When discussing the reliability of coal-fired generation for electricity, it is useful to make a distinction between Western subbituminous coal, primarily produced in the Powder River Basin (PRB), whose share of the overall coal market has been growing over time, and bituminous coal generally produced in the East and Midwest. In 2005, subbituminous and bituminous coal each accounted for about 46 percent of total coal consumed for power generation, with lignite coal and a small amount of waste coal accounting for the rest.

Although annual shipments of PRB coal have grown steadily and reached a new record high in 2005, actual shipments in 2005 fell short of demand. For example, in June 2005 at the beginning of the peak summer demand season, the Union Pacific Railroad (one of the two railroads serving the PRB) incurred an average daily shortfall in PRB coal shipments of four trains per day, or about 12 percent less than it achieved prior to operational problems that began in mid-May. At the beginning of July, the Union Pacific informed its customers that it would be unable to meet all its obligations for coal and recommended that customers take steps to conserve coal. In September 2005, the Union Pacific and the Burlington Northern Santa Fe Railway, the second PRB carrier, together moved about 14 percent fewer trains of coal than targeted from jointly served mines (an average of 60.5 trains per day compared to a target of 70.7 trains). In October the shortfall in average daily trains moved from jointly served mines was 15 percent.

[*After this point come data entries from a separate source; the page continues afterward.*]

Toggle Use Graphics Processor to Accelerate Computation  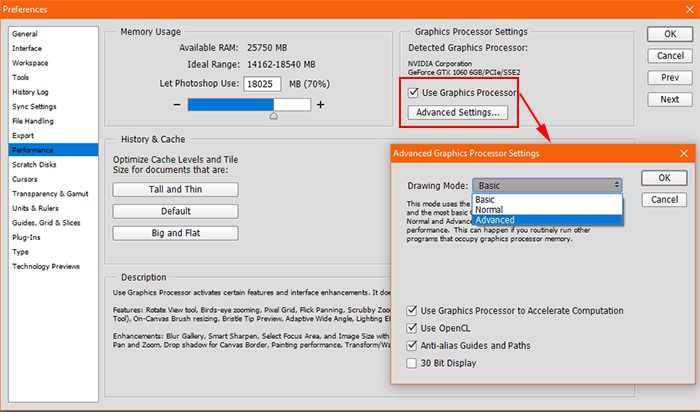click(x=413, y=311)
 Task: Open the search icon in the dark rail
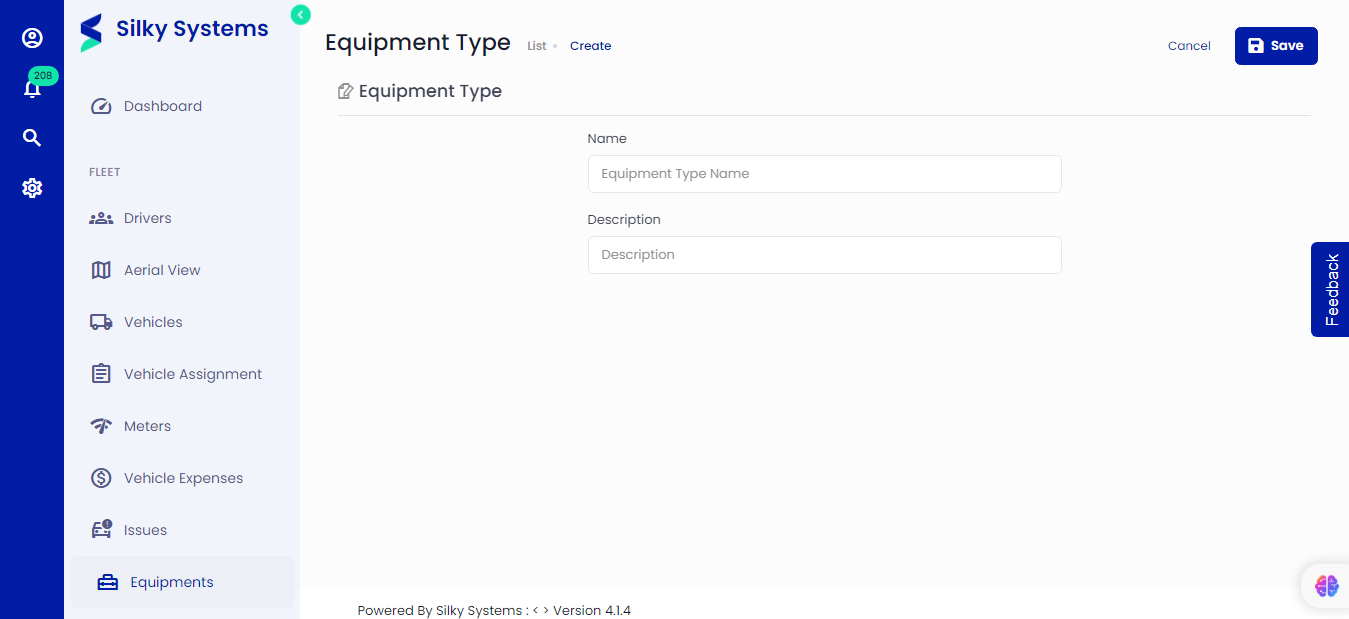coord(32,137)
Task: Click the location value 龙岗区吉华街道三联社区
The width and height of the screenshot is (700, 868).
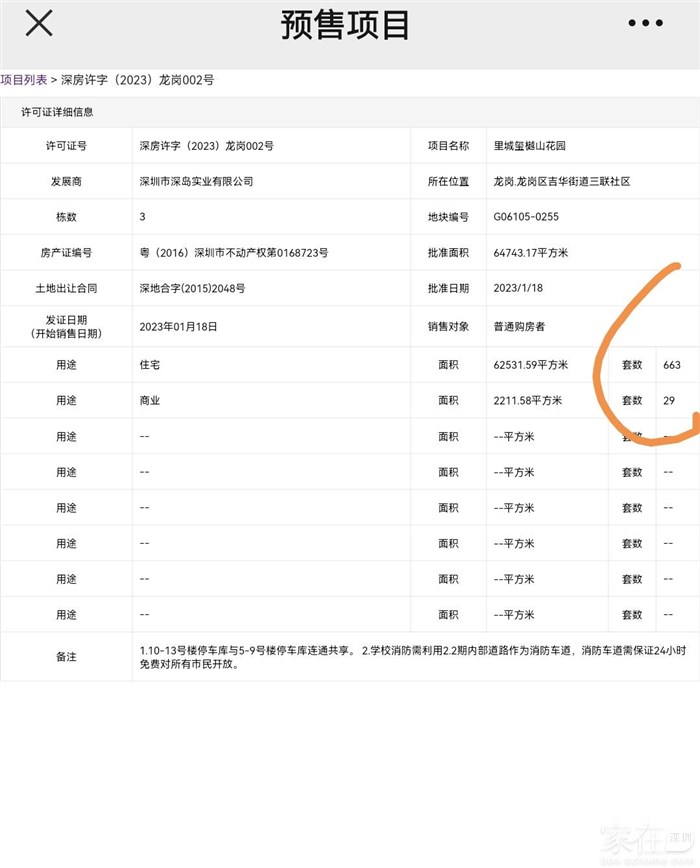Action: point(561,182)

PRB coal shipments were short of expectations primarily due to disruptions in the PRB rail transportation infrastructure and the corrective actions being taken to address them. The shortfall in PRB shipments is reflected in a drawdown of subbituminous coal inventories at power plants over the past year and has also led to some reduction in utilization rates at some coal-fired plants. Although overall inventories of bituminous coal have grown over the past year, rail congestion in the East has also periodically disrupted deliveries to electricity generators. Looking ahead, while significant projects to address bottlenecks in the PRB are now being implemented and others are planned, EIA expects reliance on all types of coal to increase over time, suggesting a requirement for increased capacity in the Nation’s rail transportation system.

Coal Usage by Electric Generators

Coal-fired generation is the single largest source of electric power generation for the United States, accounting for between approximately 45 and 55 percent of total generation in each of the last 50 years.
In 2005, coal accounted for 50 percent of total net generation, while the next largest sources, natural gas and nuclear power, accounted for 19 percent each. Hydroelectric power accounted for 7 percent of the total, and a variety of other energy sources, including petroleum, other fossil fuels, and other renewables such as biomass and wind power, accounted for the balance.

Between 1989 and 2005, net generation from coal increased by 27 percent, from 1,584 billion kilowatthours to 2,014 billion kilowatthours (See Figure 1). This increased output primarily reflected improved utilization of existing coal-fired plants, as total coal-fired generating capacity increased only 3 percent, from 303.1 gigawatts of net summer capacity to 313.5 gigawatts over the same period. In 1989, the average capacity factor of coal-fired plants (a measure of actual generation compared to the hypothetical maximum output from power plants) was 60 percent. In 2005 the average capacity factor for coal plants was 72 percent.

Although coal-fired generation has grown by 27 percent since 1989, the coal consumption measured in tons increased by 34 percent (from 782 million tons to 1,051 million tons). Consumption of coal outpaced the growth in generation because of increasing use of subbituminous coal produced in the PRB. This subbituminous western coal has less energy content per ton than eastern and midwestern bituminous coal, so more tons are needed to produce an equivalent amount of electricity. Western subbituminous coal is generally lower in sulfur and less expensive to produce than bituminous coal, which often makes subbituminous coal a preferred option for environmental and economic reasons despite its lower energy content.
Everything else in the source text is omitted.